[[ Given records open ]]

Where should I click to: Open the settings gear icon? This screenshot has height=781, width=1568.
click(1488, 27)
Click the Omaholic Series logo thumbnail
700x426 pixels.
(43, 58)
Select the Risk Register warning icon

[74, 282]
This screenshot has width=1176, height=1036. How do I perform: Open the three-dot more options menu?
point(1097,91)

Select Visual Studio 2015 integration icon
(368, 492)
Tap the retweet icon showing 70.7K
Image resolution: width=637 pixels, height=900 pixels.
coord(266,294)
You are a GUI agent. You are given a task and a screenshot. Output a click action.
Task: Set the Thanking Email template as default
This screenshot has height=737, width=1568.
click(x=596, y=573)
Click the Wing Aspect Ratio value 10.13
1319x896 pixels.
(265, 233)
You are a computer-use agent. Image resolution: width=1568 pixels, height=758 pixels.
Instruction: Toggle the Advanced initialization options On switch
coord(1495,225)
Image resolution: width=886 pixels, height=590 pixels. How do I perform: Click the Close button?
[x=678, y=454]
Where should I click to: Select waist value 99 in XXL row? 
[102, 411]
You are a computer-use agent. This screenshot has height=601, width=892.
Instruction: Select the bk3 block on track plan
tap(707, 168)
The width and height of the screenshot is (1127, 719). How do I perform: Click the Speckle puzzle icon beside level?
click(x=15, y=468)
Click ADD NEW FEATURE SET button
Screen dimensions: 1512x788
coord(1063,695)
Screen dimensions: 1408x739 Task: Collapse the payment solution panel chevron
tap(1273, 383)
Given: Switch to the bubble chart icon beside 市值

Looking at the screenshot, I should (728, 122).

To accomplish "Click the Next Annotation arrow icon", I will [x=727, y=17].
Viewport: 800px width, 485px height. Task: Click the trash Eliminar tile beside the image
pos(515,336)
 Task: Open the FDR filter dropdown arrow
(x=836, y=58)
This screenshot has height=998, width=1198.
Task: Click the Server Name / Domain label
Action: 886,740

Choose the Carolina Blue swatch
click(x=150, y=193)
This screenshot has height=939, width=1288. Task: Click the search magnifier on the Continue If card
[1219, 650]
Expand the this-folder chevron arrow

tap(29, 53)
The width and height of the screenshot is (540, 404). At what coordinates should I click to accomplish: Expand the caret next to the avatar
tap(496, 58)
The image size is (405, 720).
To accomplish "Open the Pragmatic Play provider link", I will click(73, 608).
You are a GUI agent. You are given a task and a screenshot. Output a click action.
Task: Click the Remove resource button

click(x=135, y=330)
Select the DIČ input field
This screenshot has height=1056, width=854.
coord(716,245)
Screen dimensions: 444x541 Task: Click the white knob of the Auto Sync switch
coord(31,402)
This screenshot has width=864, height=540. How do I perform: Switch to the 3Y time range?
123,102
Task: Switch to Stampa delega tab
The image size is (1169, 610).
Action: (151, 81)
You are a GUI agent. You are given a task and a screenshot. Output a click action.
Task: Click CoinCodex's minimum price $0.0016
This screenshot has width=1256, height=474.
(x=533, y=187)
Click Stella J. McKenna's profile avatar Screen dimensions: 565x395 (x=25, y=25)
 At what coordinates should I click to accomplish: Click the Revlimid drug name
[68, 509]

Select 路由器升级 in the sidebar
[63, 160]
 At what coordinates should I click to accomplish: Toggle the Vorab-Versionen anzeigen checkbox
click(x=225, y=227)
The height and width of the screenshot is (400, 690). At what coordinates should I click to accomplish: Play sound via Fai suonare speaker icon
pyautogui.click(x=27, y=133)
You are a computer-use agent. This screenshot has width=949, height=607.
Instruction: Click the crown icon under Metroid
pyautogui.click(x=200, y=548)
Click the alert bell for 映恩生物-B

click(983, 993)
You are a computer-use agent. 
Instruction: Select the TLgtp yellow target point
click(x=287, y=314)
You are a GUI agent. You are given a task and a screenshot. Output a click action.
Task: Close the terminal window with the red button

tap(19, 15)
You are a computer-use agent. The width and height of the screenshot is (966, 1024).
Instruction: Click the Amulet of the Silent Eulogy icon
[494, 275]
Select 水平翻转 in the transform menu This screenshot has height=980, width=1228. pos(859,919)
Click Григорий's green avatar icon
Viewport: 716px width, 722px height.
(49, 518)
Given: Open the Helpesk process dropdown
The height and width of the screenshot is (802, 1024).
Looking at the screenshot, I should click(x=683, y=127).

[[ Given records closed ]]

» **Task**: Pull out every line of the entries that includes the word "computer".

» **Answer to this exercise**:
You are a computer-use agent. Image resolution: width=1568 pixels, height=758 pixels.
You are a computer-use agent. This screenshot has height=601, width=892.
You are a computer-use agent. This screenshot has width=949, height=607.
You are a computer-use agent. 
You are a computer-use agent. The width and height of the screenshot is (966, 1024).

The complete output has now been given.